--- Given records ---
------------------------------
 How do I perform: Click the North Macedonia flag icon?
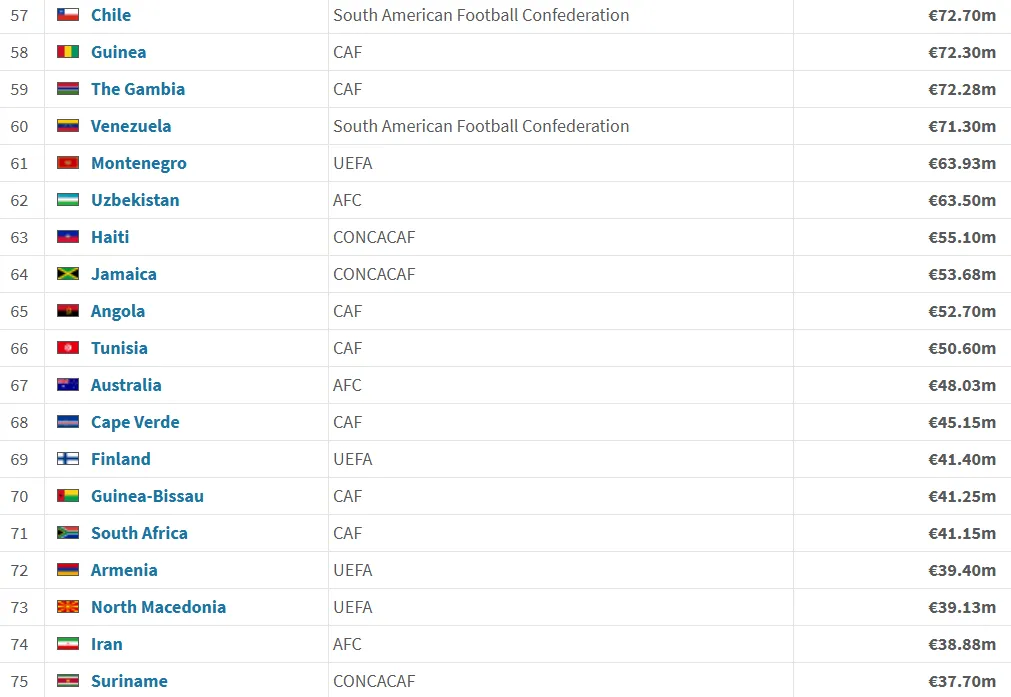[x=68, y=607]
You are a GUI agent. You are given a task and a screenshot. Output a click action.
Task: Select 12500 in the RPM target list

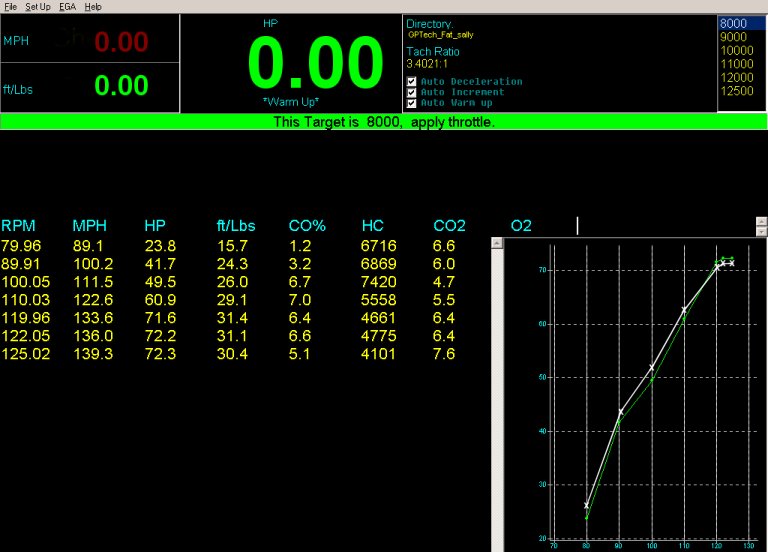(735, 91)
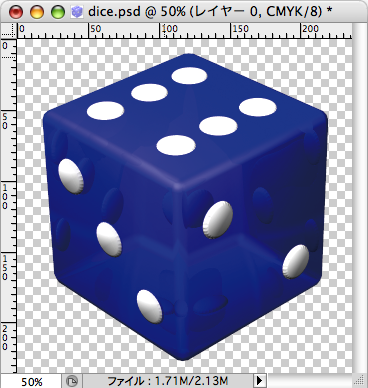Image resolution: width=368 pixels, height=388 pixels.
Task: Click the red close window button
Action: pos(16,12)
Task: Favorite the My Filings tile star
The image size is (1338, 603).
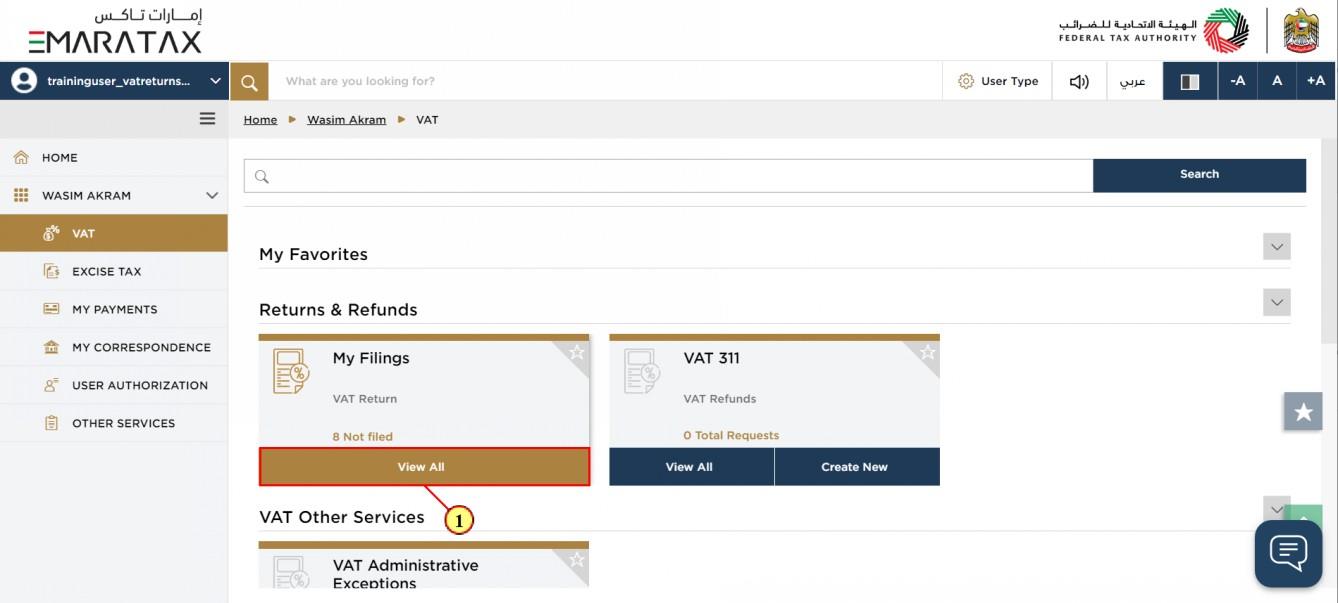Action: [x=576, y=352]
------------------------------
--- What is required ---
Every entry above needs to be retyped exactly; drop the pictures.

--- Solution ---
 How do I perform: Click the North Macedonia flag icon?
[x=68, y=607]
You are a GUI agent. You are given a task and a screenshot. Output a click action.
Task: Select 12500 in the RPM target list

(735, 91)
Image resolution: width=368 pixels, height=388 pixels.
Task: Click the red close window button
Action: pos(16,12)
Task: Favorite the My Filings tile star
The image size is (1338, 603).
Action: [x=576, y=352]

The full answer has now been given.